Comments (7)
Hi!
Thanks for good questions! I guess ultimate goal is to have a fast, well tested and stable Python org-mode parser.
Another thing I'd like it to keep is BSD license the original author used.
That means only using documentation and reverse engineering parsing/regexes etc, but I think ultimately it's better for the format and Org ecosystem not to be restricted by copyleft license.
I'm using Org-mode as a primary means of organising information nad logging; and I don't see a good alternative to the format around there so I'm planning to support the parser in the foreseeable future.
That said, for my purposes the parser more or less satisfies me now since I mainly use outlines, timestamps and tags.

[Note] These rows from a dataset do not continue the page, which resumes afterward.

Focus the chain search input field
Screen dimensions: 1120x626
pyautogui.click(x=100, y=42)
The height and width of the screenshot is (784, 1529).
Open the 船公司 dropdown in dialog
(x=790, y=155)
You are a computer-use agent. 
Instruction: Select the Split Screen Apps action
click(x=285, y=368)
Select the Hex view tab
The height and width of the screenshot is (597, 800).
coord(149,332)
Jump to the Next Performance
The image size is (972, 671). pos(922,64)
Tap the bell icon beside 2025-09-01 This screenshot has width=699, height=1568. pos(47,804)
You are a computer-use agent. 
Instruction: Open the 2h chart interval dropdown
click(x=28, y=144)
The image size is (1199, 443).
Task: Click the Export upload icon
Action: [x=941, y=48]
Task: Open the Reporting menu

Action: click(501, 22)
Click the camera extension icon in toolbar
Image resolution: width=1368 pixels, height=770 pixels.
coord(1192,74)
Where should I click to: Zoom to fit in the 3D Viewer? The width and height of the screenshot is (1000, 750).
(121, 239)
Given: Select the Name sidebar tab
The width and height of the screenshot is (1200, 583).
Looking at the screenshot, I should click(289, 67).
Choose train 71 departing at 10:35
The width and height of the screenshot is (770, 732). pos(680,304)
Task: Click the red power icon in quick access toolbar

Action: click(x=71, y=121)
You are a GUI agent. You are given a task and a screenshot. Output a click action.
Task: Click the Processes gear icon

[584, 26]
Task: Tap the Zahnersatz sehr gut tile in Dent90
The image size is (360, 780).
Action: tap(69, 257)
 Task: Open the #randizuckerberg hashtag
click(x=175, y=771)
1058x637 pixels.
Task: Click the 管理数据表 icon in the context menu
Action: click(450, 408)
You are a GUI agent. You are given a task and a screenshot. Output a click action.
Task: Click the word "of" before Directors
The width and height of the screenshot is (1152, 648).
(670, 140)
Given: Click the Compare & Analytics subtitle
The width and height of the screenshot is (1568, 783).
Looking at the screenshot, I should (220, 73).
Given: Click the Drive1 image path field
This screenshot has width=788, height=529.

However there are couple of projects where I'm extracting links and tables as well (in somewhat ad hoc way), and I'd like to integrate it too (#8).
My personal blogging setup is a bit different: I use Emacs in batch mode to render my org-mode files and then do a bit of post-processing on top of it (mainly to fix things that org-export
does I find stupid).
However I also want to use some pre-processing (e.g. to support some dynamic things/content filtering) and for that I'm definitely not going to use Elisp :) So I'm motivated to support proper structure parsing too.
I could spare some time to implement other syntax which I'm not using as well. I guess would be interesting to hear what's the highest priority for people.
If you could give a sample org mode file with bits of syntax that matter most for you (and perhaps Python interface that you'd expect for them) that'd help me to prioritize :)
In terms of implementing it, I'd like to keep the interface returning strings wherever possible (e.g. .heading
/.body
) for the sake of simplicity, so perhaps separate method returning 'rich' content would serve people's needs for more structure well.
I'll give a think/experiments on how to implement it and share. If you have any other libraries in mind for interface inspiration, please let me know!
P.S. Good point about readme section; I'll add it when I shape my thoughts a bit more clearly.
from orgparse.
https://github.com/novoid/Memacs/blob/master/memacs/lib/orgformat.py could be a promising connection point between our projects. Maybe we are able to develop a merged version from both projects as a standard library for formatting strings into Org mode elements.
My code may be not 100% clean since it was developed "on demand" when something was needed. I once added some unit tests which are not providing full coverage. However, the tests show some basic examples: https://github.com/novoid/Memacs/blob/master/memacs/lib/tests/orgformat_test.py
from orgparse.
Hi,
I don't say that my decisions are perfect. However, https://github.com/novoid/lazyblorg/wiki/Orgmode-Elements lists the Org mode elements my naïve parser supports (and I am using for my own blog http://karl-voit.at/ ) and https://github.com/novoid/lazyblorg/wiki/Data-Structures gives a short intro into some data structures.
My choice so far was to retrieve a list of Org mode elements that consists of a list themselves. You see examples on https://github.com/novoid/lazyblorg/wiki/Data-Structures#representation-of-blog-data within the key variable "content".
from orgparse.
This Issue is quit old. But I just want to put my thoughts into it, too.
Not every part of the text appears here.